Having enticed customers into your establishment, it’s vital that the welcome you offer is warm and genuine seeming. People arriving at a hotel after a long journey will be tired, aching, probably hot and sweaty and desperate to settle down in the comfort of their room. Desk staff who seem to realise all of this will create the ideal first impression, letting the guests know that they are in good hands and will be looked after. Often, people will comment that honest mistakes – a room not quite being ready, for example – can be easier to forgive than a bad attitude, and that if the member of staff seems to appreciate how they’re being inconvenienced and does their best to minimise this, then they’ll give the establishment a second chance.

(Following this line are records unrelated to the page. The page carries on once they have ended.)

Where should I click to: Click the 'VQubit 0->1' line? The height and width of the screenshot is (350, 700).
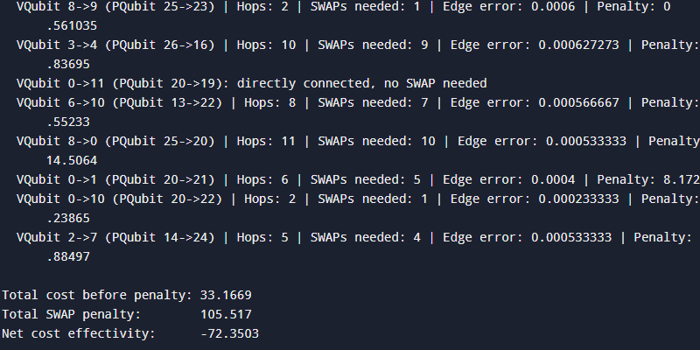(358, 179)
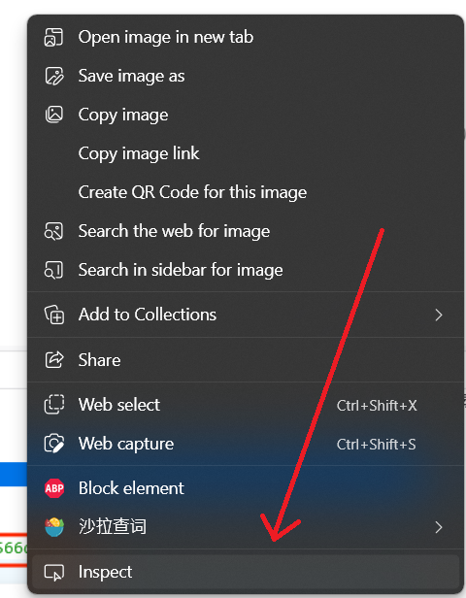Expand the Add to Collections submenu arrow
This screenshot has height=598, width=466.
[439, 315]
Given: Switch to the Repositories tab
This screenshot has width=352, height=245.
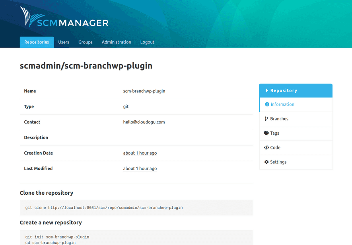Looking at the screenshot, I should (36, 42).
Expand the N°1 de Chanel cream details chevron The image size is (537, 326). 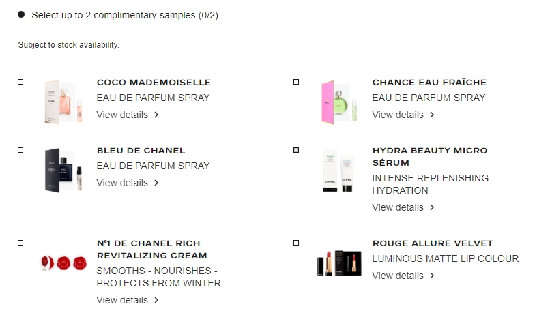pyautogui.click(x=156, y=300)
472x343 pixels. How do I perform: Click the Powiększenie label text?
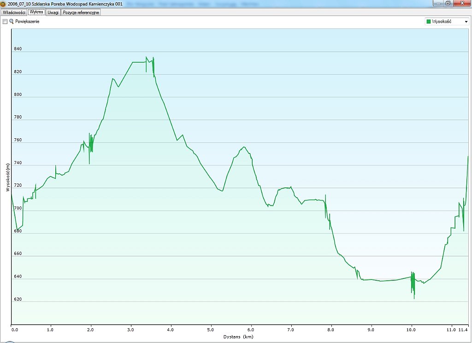pos(28,22)
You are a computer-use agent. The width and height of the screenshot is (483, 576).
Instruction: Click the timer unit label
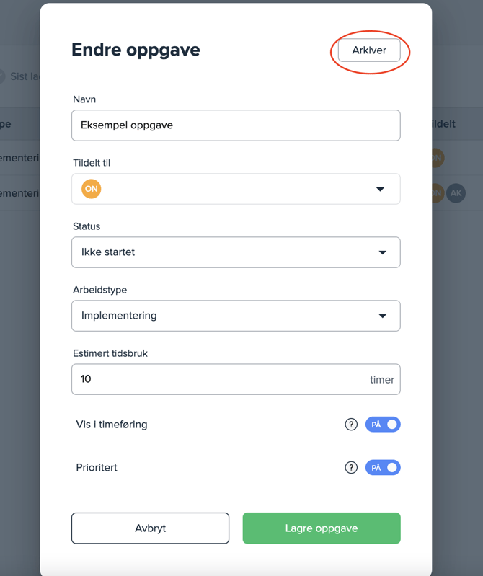point(382,380)
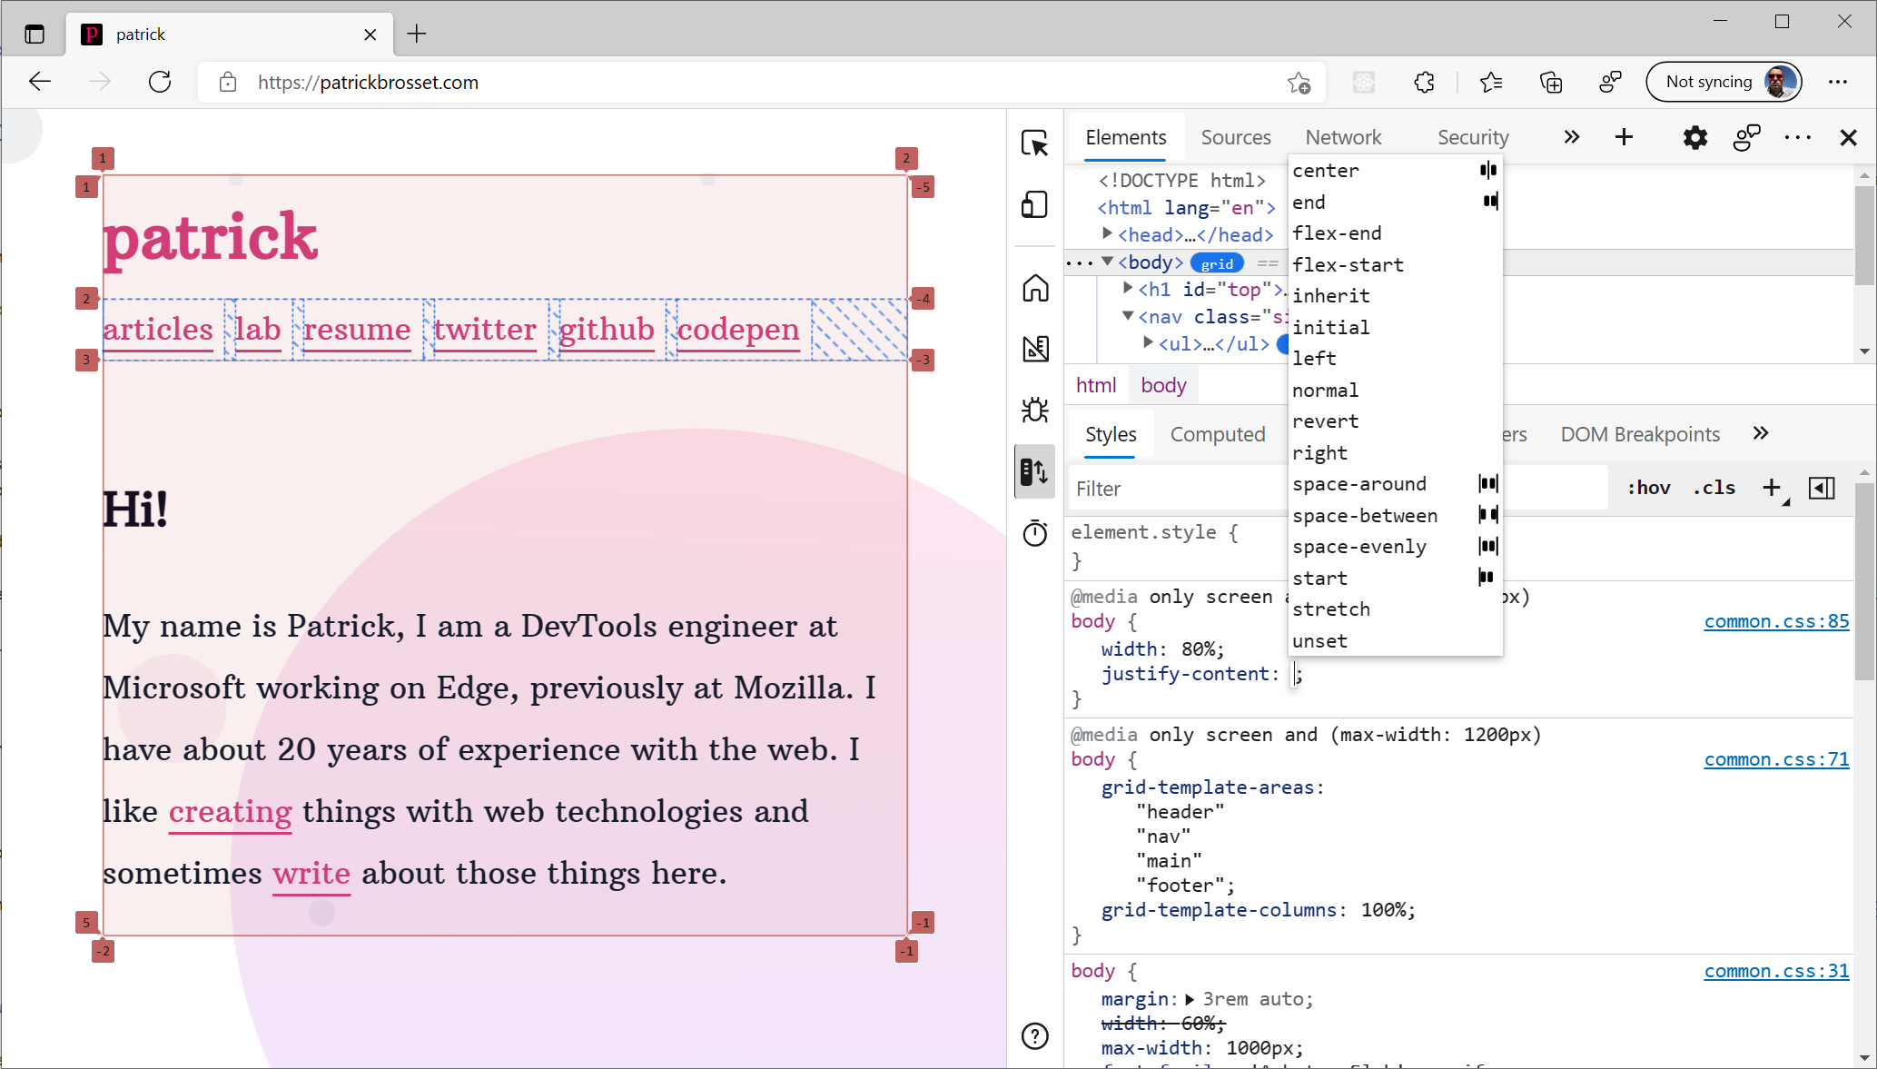Image resolution: width=1877 pixels, height=1069 pixels.
Task: Expand the margin shorthand value
Action: click(1189, 999)
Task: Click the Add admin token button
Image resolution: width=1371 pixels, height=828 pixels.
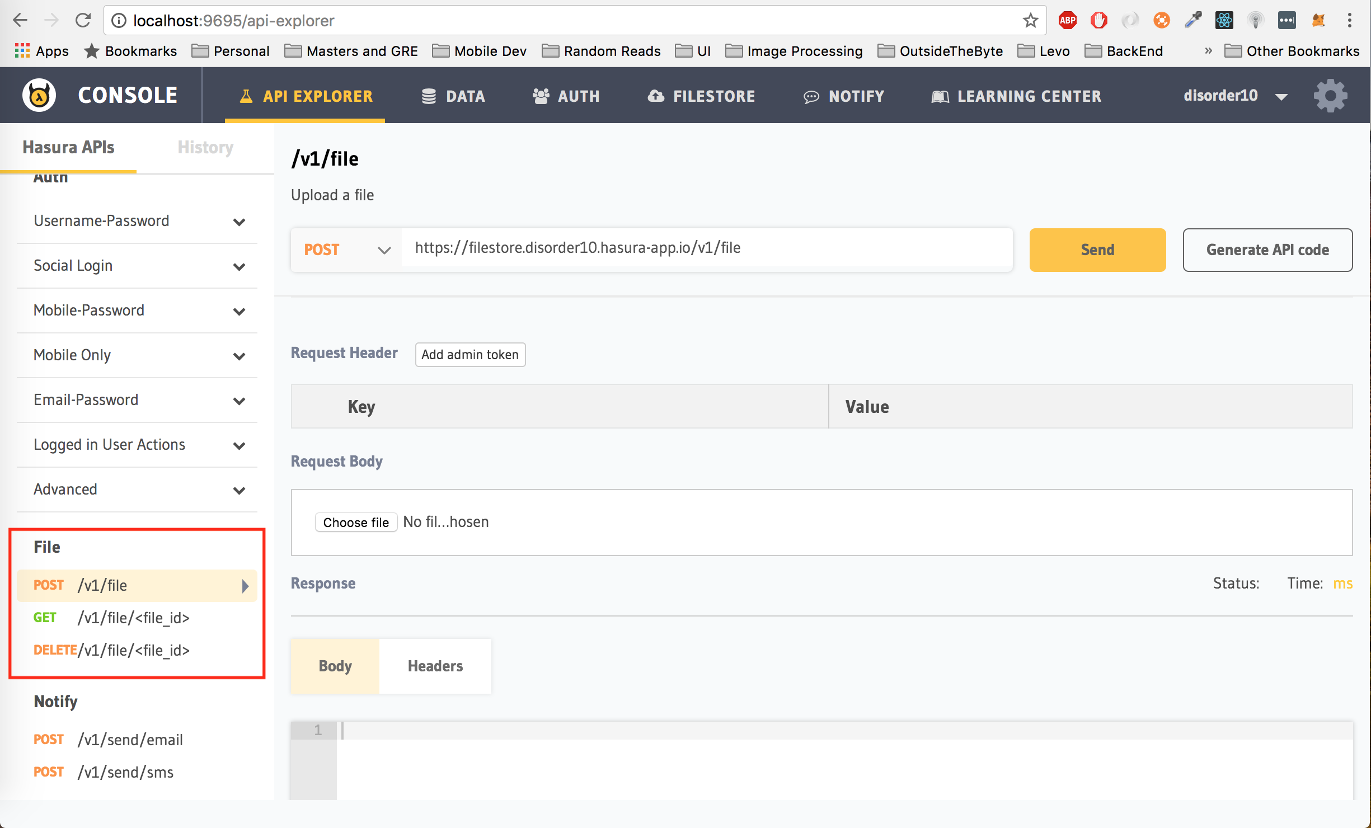Action: tap(469, 354)
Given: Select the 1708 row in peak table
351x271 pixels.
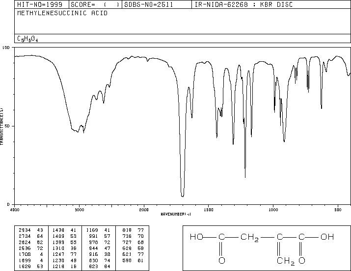Looking at the screenshot, I should point(31,254).
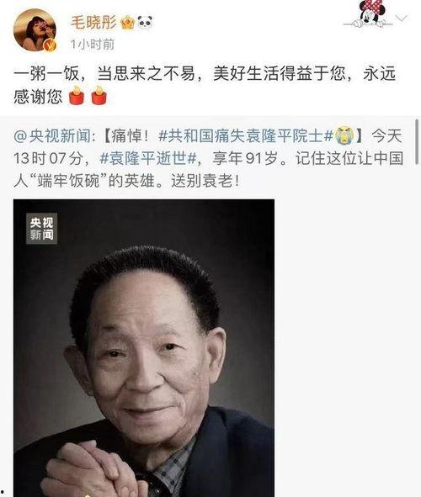Click the 1小时前 timestamp
The height and width of the screenshot is (497, 421).
tap(93, 45)
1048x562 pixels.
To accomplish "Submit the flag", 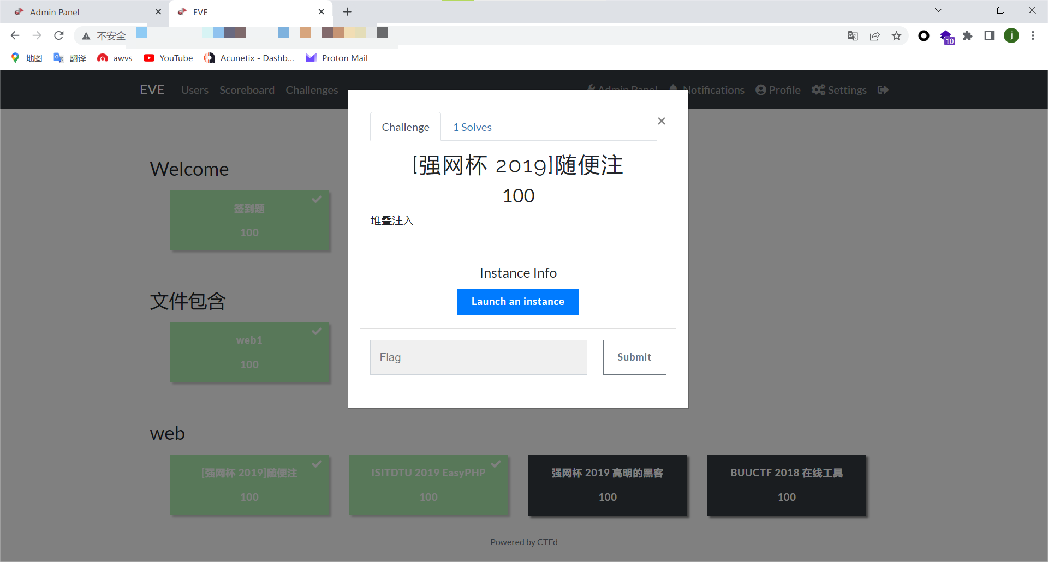I will [x=634, y=357].
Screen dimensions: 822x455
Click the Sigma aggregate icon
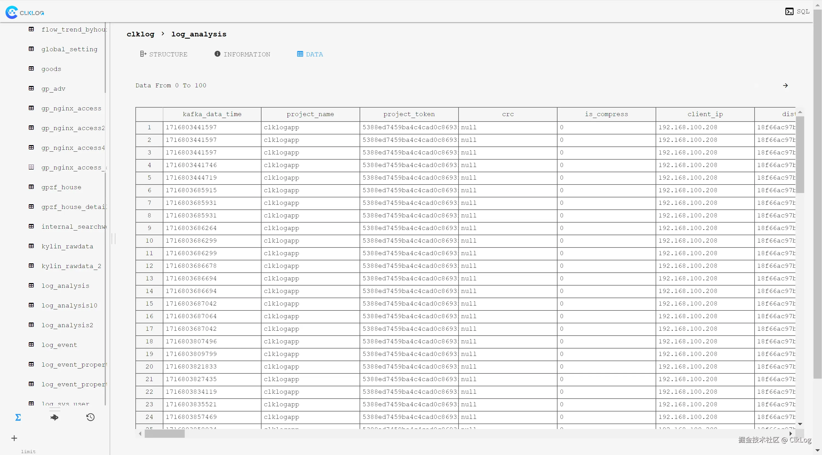(x=18, y=417)
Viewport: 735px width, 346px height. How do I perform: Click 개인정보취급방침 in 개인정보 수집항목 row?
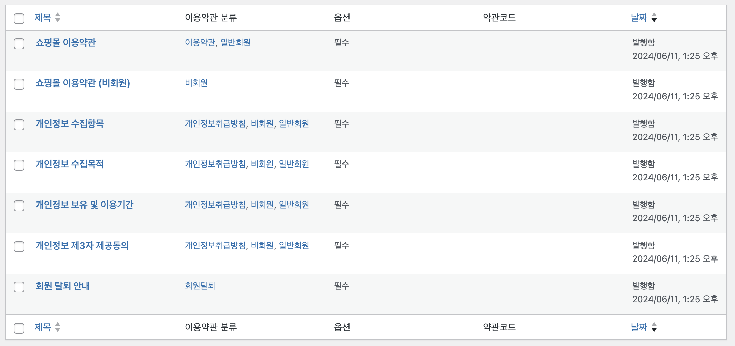pos(215,124)
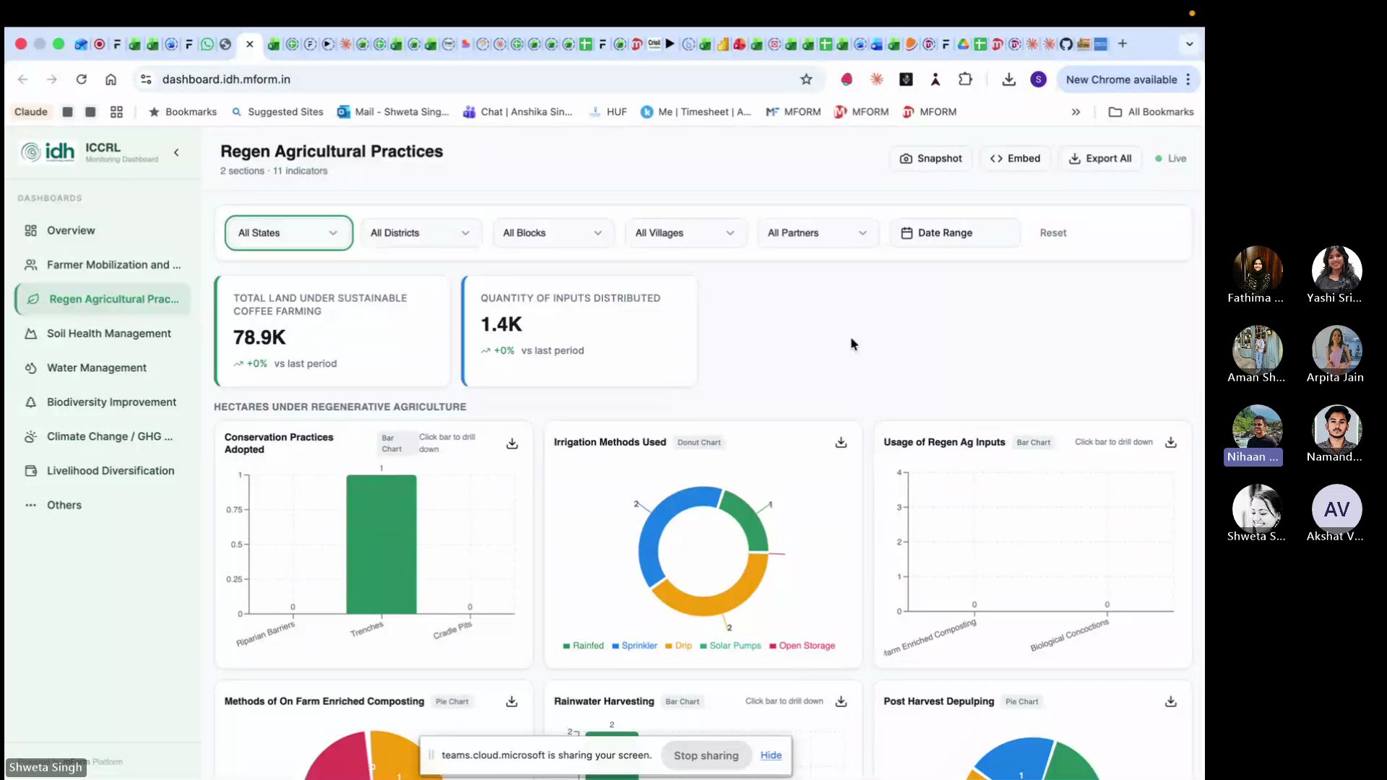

Often, it’s the little touches which can make or break an experience in the hospitality industry. If you run a restaurant, for example, you may pride yourself on serving delicious food from a spotlessly clean kitchen, but if you’ve allowed the curtains in the window of the restaurant to become old, worn and dirty, then people eating their will assume that the same standards apply elsewhere, a though which will most definitely not be conducive to a hearty appetite. Similarly, if guests are kept waiting too long before being seated, particularly if staff are so busy elsewhere that they seem to be more or less ignored, then this can be the part of the dining out experience which they take away with them. First impressions count because they are fundamentally about how much you value your customers as discerning people in their own right who deserve nothing but the best, in all areas.